On entendit une fois, puis deux, puis trois, puis quatre répéter le même type de phrase attribuée à différents marchands : « Les collectionneurs prennent le temps de la réflexion. Ce n’est plus l’achat minute. Les ventes se font plus lentement. Contrairement aux précédentes années, ils ne se ruent plus sur les œuvres en essayant d’enlever la vente avant les autres. Ils sont moins boulimiques et achètent une œuvre à la fois. Ils reviennent. “Je vais réfléchir” l’emporte sur “je prends”… » Le discours des galeries comme des médias aura donc été un discours de soulagement.

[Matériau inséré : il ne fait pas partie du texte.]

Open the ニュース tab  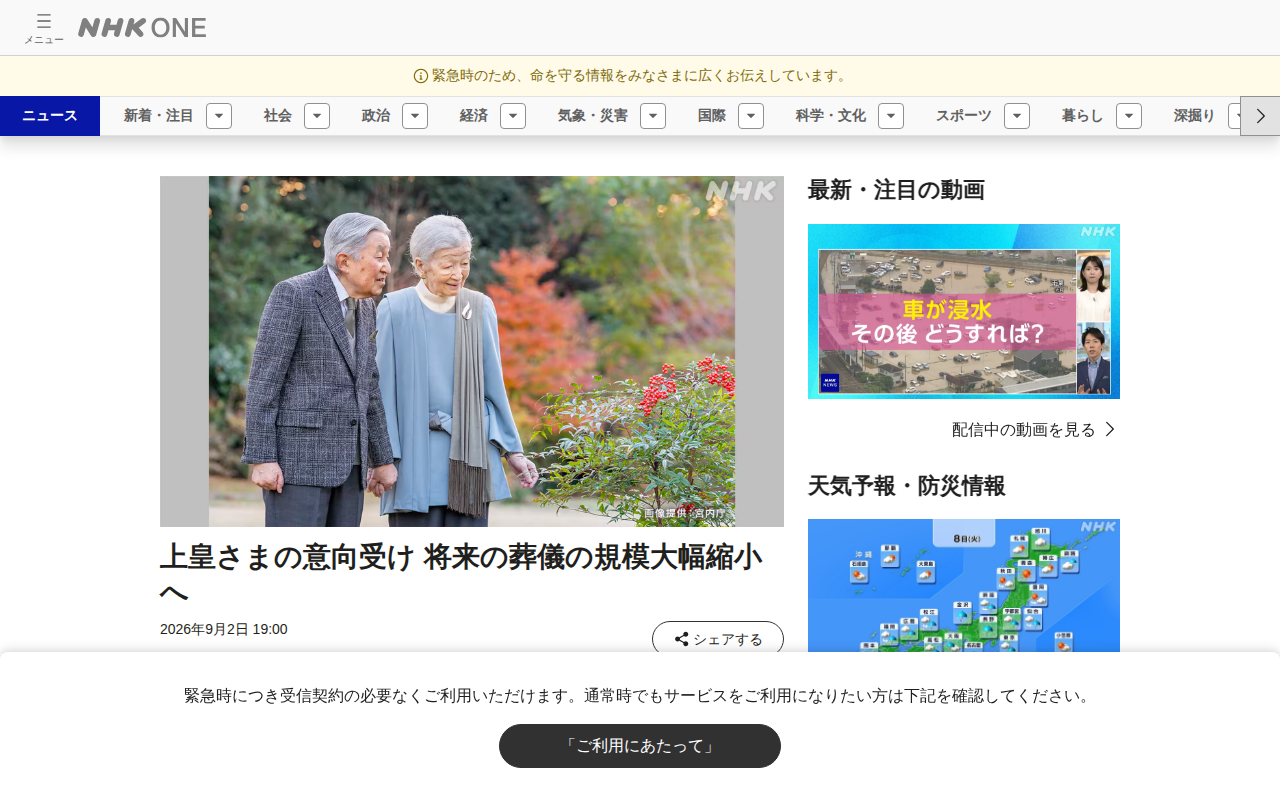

Soulagement par rapport à ce qui apparaît rétrospectivement comme une « folie » du marché et soulagement par rapport à ce qui serait apparu comme un désastre : la disparition du marché de l’art contemporain. En d’autres termes, comme l’ont écrit les correspondants sur place de « The Artnewspaper » : les achats se sont ralentis mais ce n’est pas pire que ce qu’on avait pu imaginer. Ainsi le communiqué de la Frieze en date du 20 octobre, fait un état des lieux où les ventes ont « dépassé les espérances » et se sont déroulées jusqu’à la fin de la foire, dimanche soir. Voilà le message officiel.

On a dit, aussi, que les Américains ont été moins nombreux au rendez-vous, autant dans les rangs des collectionneurs, que dans ceux des « conseillers » ou conseillères de tous acabits qui achètent à leur place. Tant pis, ceux-là furent artistiquement remplacés, avec bonheur, par les extraordinaires doubles portraits de Cindy Sherman, laquelle se met actuellement en images, sous forme de mascarades de la féminité contemporaine, réfléchissant son grotesque en miroir à ceux ou celles qui désirent l’acquérir.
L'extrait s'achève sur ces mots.